The shaman led the group slowly, hoping to keep our vast numbers together, but the gods would not allow his trial to be so simple. The dark clouds above them turned from producers of benign specks of snow to angry, howling beasts, blowing harsh white winds into the eyes of our people. So long as the shaman’s voice boomed over the winds, the hearts of our people kept strong, but as soon as the storm began to drown his voice, panic began to set in. The quaver in the hearts of the masses broke into full fear when the storm came to fruition, the winds taking a thick and milky tone, stinging any exposed skin and soaking furs.
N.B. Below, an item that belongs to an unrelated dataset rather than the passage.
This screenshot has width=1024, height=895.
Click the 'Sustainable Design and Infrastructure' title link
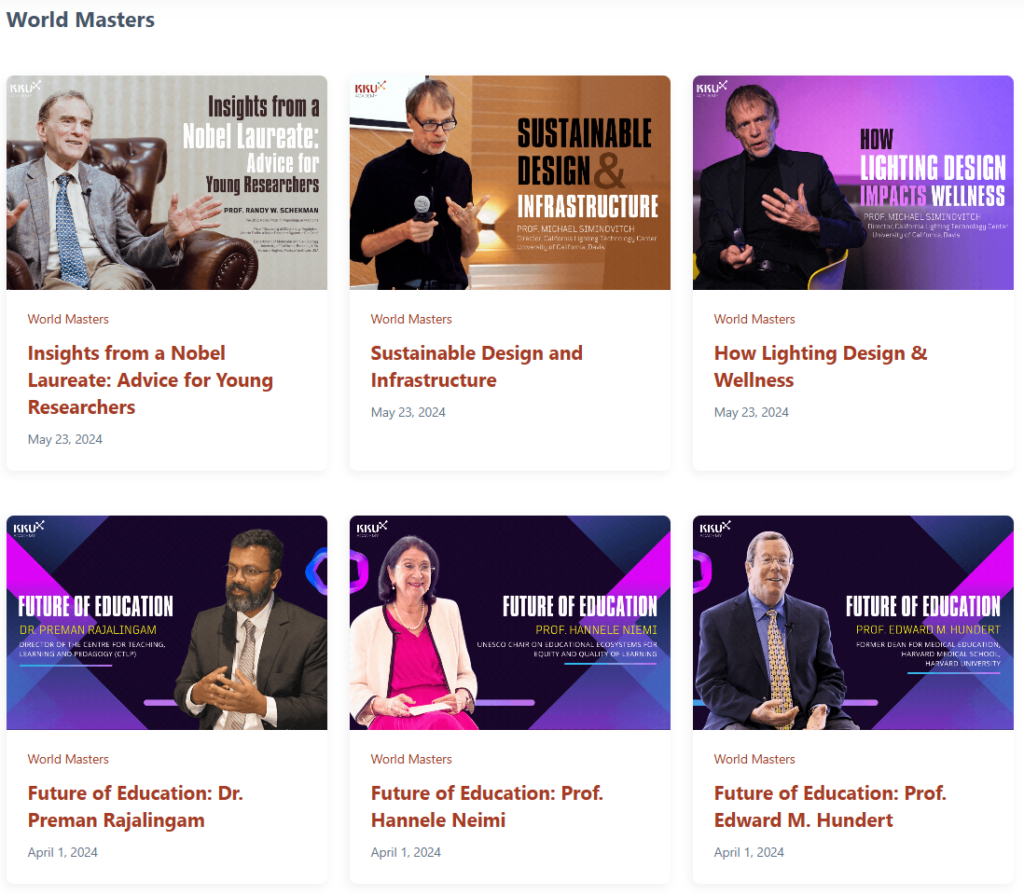(477, 366)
No one could see further than the distance of their hands from their faces. The shaman could feel his control of the crowd slipping. He could feel the anarchy of fear brewing within our clan.
He tried to give commands to the young men around him to create a human perimeter around the tribe, to lend him their voices to lead the people, to help him, but they could not hear his words. The wind buffeted and fought each step forward, and screamed in the shaman’s ears. The snows funneled around his body and froze him deeply and bitterly. He turned to yell to his people, but found that they were no longer at his back.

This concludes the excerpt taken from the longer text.